Entries supplied section start

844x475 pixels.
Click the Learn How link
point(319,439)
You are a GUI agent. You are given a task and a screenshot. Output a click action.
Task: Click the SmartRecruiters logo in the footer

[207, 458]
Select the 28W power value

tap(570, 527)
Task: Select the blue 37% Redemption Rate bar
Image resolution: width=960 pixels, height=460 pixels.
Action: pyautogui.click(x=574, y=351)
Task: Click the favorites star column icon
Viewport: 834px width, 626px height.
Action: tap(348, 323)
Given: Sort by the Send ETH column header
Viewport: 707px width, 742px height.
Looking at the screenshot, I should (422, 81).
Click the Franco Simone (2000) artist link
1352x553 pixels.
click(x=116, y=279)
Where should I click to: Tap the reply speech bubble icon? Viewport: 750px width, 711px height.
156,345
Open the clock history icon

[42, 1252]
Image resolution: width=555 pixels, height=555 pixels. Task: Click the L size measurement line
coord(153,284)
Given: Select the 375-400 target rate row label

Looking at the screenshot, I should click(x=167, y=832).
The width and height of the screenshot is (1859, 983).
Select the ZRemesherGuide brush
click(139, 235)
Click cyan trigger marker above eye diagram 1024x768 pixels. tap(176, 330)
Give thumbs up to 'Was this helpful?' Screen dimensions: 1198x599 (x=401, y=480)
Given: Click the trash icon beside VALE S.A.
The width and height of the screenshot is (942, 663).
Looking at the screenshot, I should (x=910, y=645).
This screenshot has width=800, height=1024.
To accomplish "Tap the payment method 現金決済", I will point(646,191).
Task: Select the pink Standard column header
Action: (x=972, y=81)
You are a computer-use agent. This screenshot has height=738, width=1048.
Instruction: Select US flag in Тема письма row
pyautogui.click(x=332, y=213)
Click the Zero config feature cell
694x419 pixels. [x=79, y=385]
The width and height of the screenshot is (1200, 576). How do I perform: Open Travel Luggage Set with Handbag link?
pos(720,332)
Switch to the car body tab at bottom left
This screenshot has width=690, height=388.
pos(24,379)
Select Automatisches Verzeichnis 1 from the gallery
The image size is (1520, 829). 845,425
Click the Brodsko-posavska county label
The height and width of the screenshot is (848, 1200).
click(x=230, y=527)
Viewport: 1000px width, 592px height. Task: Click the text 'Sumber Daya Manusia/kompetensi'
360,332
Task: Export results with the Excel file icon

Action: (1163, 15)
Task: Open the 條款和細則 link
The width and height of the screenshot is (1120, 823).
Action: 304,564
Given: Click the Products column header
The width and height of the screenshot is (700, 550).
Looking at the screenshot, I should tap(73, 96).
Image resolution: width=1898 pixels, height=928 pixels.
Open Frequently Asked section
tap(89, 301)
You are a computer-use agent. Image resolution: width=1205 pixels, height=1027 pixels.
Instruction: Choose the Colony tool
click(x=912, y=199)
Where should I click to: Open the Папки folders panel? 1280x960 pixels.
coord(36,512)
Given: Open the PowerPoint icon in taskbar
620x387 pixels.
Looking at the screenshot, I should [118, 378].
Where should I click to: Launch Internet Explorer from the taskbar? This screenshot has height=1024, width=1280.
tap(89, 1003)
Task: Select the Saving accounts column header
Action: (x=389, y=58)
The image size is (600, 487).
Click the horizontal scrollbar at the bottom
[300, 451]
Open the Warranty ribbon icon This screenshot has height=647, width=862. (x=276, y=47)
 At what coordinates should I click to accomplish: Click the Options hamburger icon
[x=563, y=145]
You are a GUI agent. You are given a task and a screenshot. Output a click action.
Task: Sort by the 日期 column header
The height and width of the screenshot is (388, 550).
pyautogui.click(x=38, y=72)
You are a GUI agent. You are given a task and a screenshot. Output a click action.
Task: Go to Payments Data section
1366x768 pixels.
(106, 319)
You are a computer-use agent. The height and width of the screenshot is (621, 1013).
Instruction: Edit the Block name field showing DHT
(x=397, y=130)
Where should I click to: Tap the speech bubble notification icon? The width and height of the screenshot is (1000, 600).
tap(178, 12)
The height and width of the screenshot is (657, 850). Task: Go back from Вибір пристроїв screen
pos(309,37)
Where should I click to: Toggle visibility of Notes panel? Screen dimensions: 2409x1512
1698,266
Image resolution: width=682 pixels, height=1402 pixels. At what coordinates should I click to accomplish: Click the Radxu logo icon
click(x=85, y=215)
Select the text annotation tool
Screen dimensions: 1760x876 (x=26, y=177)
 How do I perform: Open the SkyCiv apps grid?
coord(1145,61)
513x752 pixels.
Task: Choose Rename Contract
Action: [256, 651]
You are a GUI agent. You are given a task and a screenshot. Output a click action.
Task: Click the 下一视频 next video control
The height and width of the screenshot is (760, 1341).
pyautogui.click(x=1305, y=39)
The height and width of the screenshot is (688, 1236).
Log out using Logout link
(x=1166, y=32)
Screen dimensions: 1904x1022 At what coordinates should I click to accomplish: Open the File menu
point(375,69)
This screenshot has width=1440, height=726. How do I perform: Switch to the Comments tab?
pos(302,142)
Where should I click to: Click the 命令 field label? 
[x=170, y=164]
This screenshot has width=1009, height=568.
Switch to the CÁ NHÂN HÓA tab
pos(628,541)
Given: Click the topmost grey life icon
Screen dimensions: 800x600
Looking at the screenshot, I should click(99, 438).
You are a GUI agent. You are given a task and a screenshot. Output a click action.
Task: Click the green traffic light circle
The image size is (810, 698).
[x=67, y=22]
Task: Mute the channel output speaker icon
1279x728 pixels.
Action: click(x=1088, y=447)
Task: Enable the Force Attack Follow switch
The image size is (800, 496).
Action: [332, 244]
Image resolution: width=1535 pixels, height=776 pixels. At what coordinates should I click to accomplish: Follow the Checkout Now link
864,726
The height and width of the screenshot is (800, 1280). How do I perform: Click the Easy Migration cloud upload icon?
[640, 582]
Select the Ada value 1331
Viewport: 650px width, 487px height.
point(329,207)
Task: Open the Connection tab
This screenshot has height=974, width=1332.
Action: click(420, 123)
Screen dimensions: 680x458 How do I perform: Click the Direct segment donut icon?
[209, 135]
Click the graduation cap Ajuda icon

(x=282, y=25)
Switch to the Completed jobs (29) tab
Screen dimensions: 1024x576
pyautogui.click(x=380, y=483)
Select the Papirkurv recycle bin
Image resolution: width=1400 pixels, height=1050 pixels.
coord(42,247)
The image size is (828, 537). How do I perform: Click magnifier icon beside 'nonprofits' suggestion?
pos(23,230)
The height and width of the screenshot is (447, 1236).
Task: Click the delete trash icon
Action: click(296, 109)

Entries supplied section end

Go through the listing and copy all of it exactly.

* **Response area**:
844x475 pixels.
Click the Learn How link
point(319,439)
You are a GUI agent. You are given a task and a screenshot. Output a click action.
Task: Click the SmartRecruiters logo in the footer

[207, 458]
Select the 28W power value

tap(570, 527)
Task: Select the blue 37% Redemption Rate bar
Image resolution: width=960 pixels, height=460 pixels.
Action: pyautogui.click(x=574, y=351)
Task: Click the favorites star column icon
Viewport: 834px width, 626px height.
Action: tap(348, 323)
Given: Sort by the Send ETH column header
Viewport: 707px width, 742px height.
Looking at the screenshot, I should (422, 81).
Click the Franco Simone (2000) artist link
1352x553 pixels.
click(x=116, y=279)
Where should I click to: Tap the reply speech bubble icon? Viewport: 750px width, 711px height.
156,345
Open the clock history icon

[42, 1252]
Image resolution: width=555 pixels, height=555 pixels. Task: Click the L size measurement line
coord(153,284)
Given: Select the 375-400 target rate row label

Looking at the screenshot, I should click(x=167, y=832).
The width and height of the screenshot is (1859, 983).
Select the ZRemesherGuide brush
click(139, 235)
Click cyan trigger marker above eye diagram 1024x768 pixels. tap(176, 330)
Give thumbs up to 'Was this helpful?' Screen dimensions: 1198x599 (x=401, y=480)
Given: Click the trash icon beside VALE S.A.
The width and height of the screenshot is (942, 663).
Looking at the screenshot, I should (x=910, y=645).
This screenshot has width=800, height=1024.
To accomplish "Tap the payment method 現金決済", I will point(646,191).
Task: Select the pink Standard column header
Action: (x=972, y=81)
You are a computer-use agent. This screenshot has height=738, width=1048.
Instruction: Select US flag in Тема письма row
pyautogui.click(x=332, y=213)
Click the Zero config feature cell
694x419 pixels. [x=79, y=385]
The width and height of the screenshot is (1200, 576). How do I perform: Open Travel Luggage Set with Handbag link?
pos(720,332)
Switch to the car body tab at bottom left
This screenshot has width=690, height=388.
pos(24,379)
Select Automatisches Verzeichnis 1 from the gallery
The image size is (1520, 829). 845,425
Click the Brodsko-posavska county label
The height and width of the screenshot is (848, 1200).
click(x=230, y=527)
Viewport: 1000px width, 592px height. Task: Click the text 'Sumber Daya Manusia/kompetensi'
360,332
Task: Export results with the Excel file icon

Action: (1163, 15)
Task: Open the 條款和細則 link
The width and height of the screenshot is (1120, 823).
Action: 304,564
Given: Click the Products column header
The width and height of the screenshot is (700, 550).
Looking at the screenshot, I should tap(73, 96).
Image resolution: width=1898 pixels, height=928 pixels.
Open Frequently Asked section
tap(89, 301)
You are a computer-use agent. Image resolution: width=1205 pixels, height=1027 pixels.
Instruction: Choose the Colony tool
click(x=912, y=199)
Where should I click to: Open the Папки folders panel? 1280x960 pixels.
coord(36,512)
Given: Open the PowerPoint icon in taskbar
620x387 pixels.
Looking at the screenshot, I should [118, 378].
Where should I click to: Launch Internet Explorer from the taskbar? This screenshot has height=1024, width=1280.
tap(89, 1003)
Task: Select the Saving accounts column header
Action: (x=389, y=58)
The image size is (600, 487).
Click the horizontal scrollbar at the bottom
[300, 451]
Open the Warranty ribbon icon This screenshot has height=647, width=862. (x=276, y=47)
 At what coordinates should I click to accomplish: Click the Options hamburger icon
[x=563, y=145]
You are a GUI agent. You are given a task and a screenshot. Output a click action.
Task: Sort by the 日期 column header
The height and width of the screenshot is (388, 550).
pyautogui.click(x=38, y=72)
You are a GUI agent. You are given a task and a screenshot. Output a click action.
Task: Go to Payments Data section
1366x768 pixels.
(106, 319)
You are a computer-use agent. The height and width of the screenshot is (621, 1013).
Instruction: Edit the Block name field showing DHT
(x=397, y=130)
Where should I click to: Tap the speech bubble notification icon? The width and height of the screenshot is (1000, 600).
tap(178, 12)
The height and width of the screenshot is (657, 850). Task: Go back from Вибір пристроїв screen
pos(309,37)
Where should I click to: Toggle visibility of Notes panel? Screen dimensions: 2409x1512
1698,266
Image resolution: width=682 pixels, height=1402 pixels. At what coordinates should I click to accomplish: Click the Radxu logo icon
click(x=85, y=215)
Select the text annotation tool
Screen dimensions: 1760x876 (x=26, y=177)
 How do I perform: Open the SkyCiv apps grid?
coord(1145,61)
513x752 pixels.
Task: Choose Rename Contract
Action: [256, 651]
You are a GUI agent. You are given a task and a screenshot. Output a click action.
Task: Click the 下一视频 next video control
The height and width of the screenshot is (760, 1341).
pyautogui.click(x=1305, y=39)
The height and width of the screenshot is (688, 1236).
Log out using Logout link
(x=1166, y=32)
Screen dimensions: 1904x1022 At what coordinates should I click to accomplish: Open the File menu
point(375,69)
This screenshot has width=1440, height=726. How do I perform: Switch to the Comments tab?
pos(302,142)
Where should I click to: Click the 命令 field label? 
[x=170, y=164]
This screenshot has width=1009, height=568.
Switch to the CÁ NHÂN HÓA tab
pos(628,541)
Given: Click the topmost grey life icon
Screen dimensions: 800x600
Looking at the screenshot, I should click(99, 438).
You are a GUI agent. You are given a task and a screenshot. Output a click action.
Task: Click the green traffic light circle
The image size is (810, 698).
[x=67, y=22]
Task: Mute the channel output speaker icon
1279x728 pixels.
Action: click(x=1088, y=447)
Task: Enable the Force Attack Follow switch
The image size is (800, 496).
Action: [332, 244]
Image resolution: width=1535 pixels, height=776 pixels. At what coordinates should I click to accomplish: Follow the Checkout Now link
864,726
The height and width of the screenshot is (800, 1280). How do I perform: Click the Easy Migration cloud upload icon?
[640, 582]
Select the Ada value 1331
Viewport: 650px width, 487px height.
point(329,207)
Task: Open the Connection tab
This screenshot has height=974, width=1332.
Action: click(420, 123)
Screen dimensions: 680x458 How do I perform: Click the Direct segment donut icon?
[209, 135]
Click the graduation cap Ajuda icon

(x=282, y=25)
Switch to the Completed jobs (29) tab
Screen dimensions: 1024x576
pyautogui.click(x=380, y=483)
Select the Papirkurv recycle bin
Image resolution: width=1400 pixels, height=1050 pixels.
coord(42,247)
The image size is (828, 537). How do I perform: Click magnifier icon beside 'nonprofits' suggestion?
pos(23,230)
The height and width of the screenshot is (447, 1236).
Task: Click the delete trash icon
Action: click(296, 109)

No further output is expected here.